05/05/2026
Oggi, per una volta, mettiamo da parte il “compra questo, guarda quello” e vi raccontiamo un po’ di noi. Tranquilli, niente confessioni imbarazzanti… o quasi.
Siamo a Setzu, uno dei comuni più piccoli d’Italia. In Sardegna solo Baradili riesce a batterci sul numero di abitanti. Insomma, qui ci conosciamo tutti… anche quando non vogliamo 😄
Qualcuno potrebbe pensare: “Ma questi sono matti ad aprire un’attività in un paese di 120 anime, circondato da altri paesini minuscoli!”.
E invece no, non siamo pazzi. O meglio… non solo per questo. Siamo qui perché uno dei due soci è setzese e perché questo paesaggio, così autentico e silenzioso, ci ispira ogni giorno in quello che creiamo.

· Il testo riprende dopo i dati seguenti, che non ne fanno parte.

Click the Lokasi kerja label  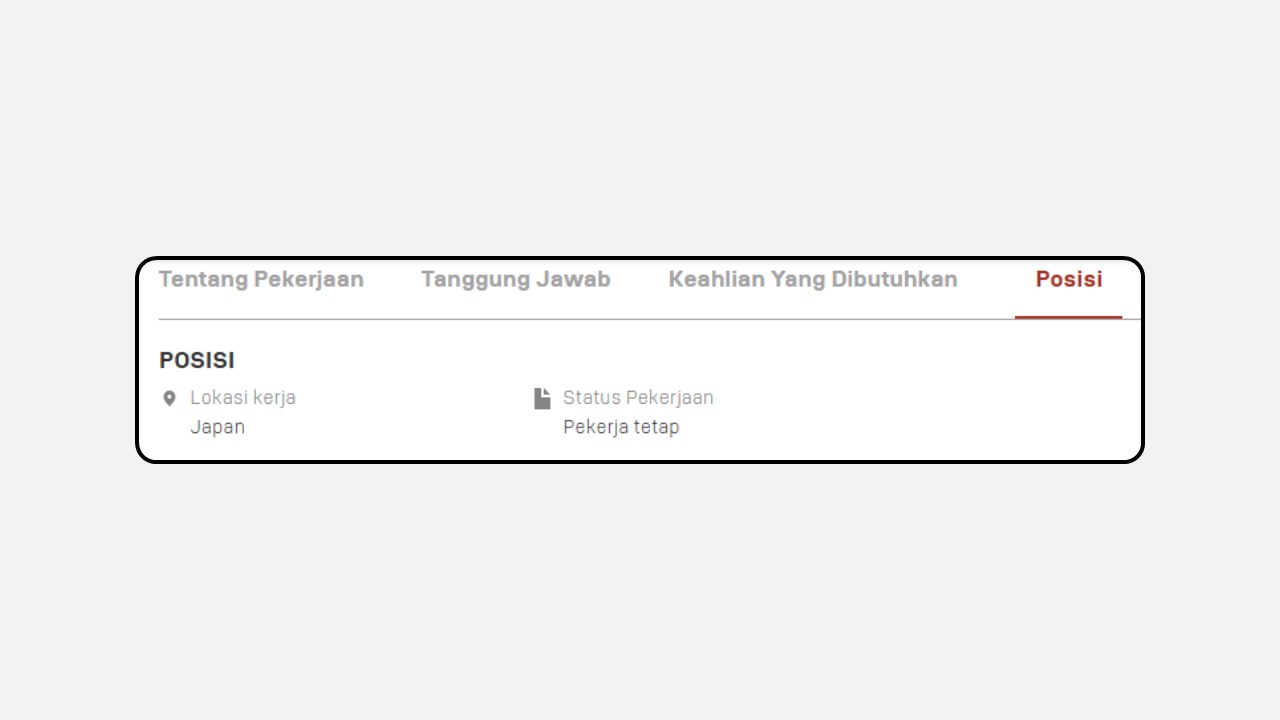(x=243, y=397)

Certo, non è sempre tutto rose e fiori. È vero, le nostre creazioni sono arrivate in Germania, Cina, America e perfino Australia — praticamente fanno più viaggi loro di noi! E ovviamente girano anche in tutta la Sardegna e in Italia.
E insieme ai nostri prodotti, viaggiano anche i nomi e le storie dei comuni sardi: ogni creazione porta con sé un pezzetto di questa terra, con tanto di descrizione. Un piccolo ambasciatore… senza passaporto.
Però vivere e lavorare a Setzu significa anche fare i conti con qualche “sfida creativa”: niente linea internet moderna (la connessione va più lenta dei racconti dei nonni), spostarsi praticamente per tutto — sì, anche per un semplice caffè al bar.
Significa sentirsi un po’ in periferia pure nelle occasioni speciali, anche se il centro storico è a 200 metri. E significa soprattutto spiegare almeno al 50% dei sardi che Setzu non è Sestu scritto male 😊
Ma poi alzi gli occhi e vedi albe spettacolari e tramonti da cartolina. Sei circondato da tradizioni, storie e… diciamolo… sai tutto di tutti i setzesi (anche quello che forse non dovresti sapere).
E sì, sappiamo anche cosa dicono i barracelli quando sono in servizio… ma quella è un’altra storia 😉
Insomma, non sarà il posto più comodo del mondo… ma è sicuramente uno dei più veri.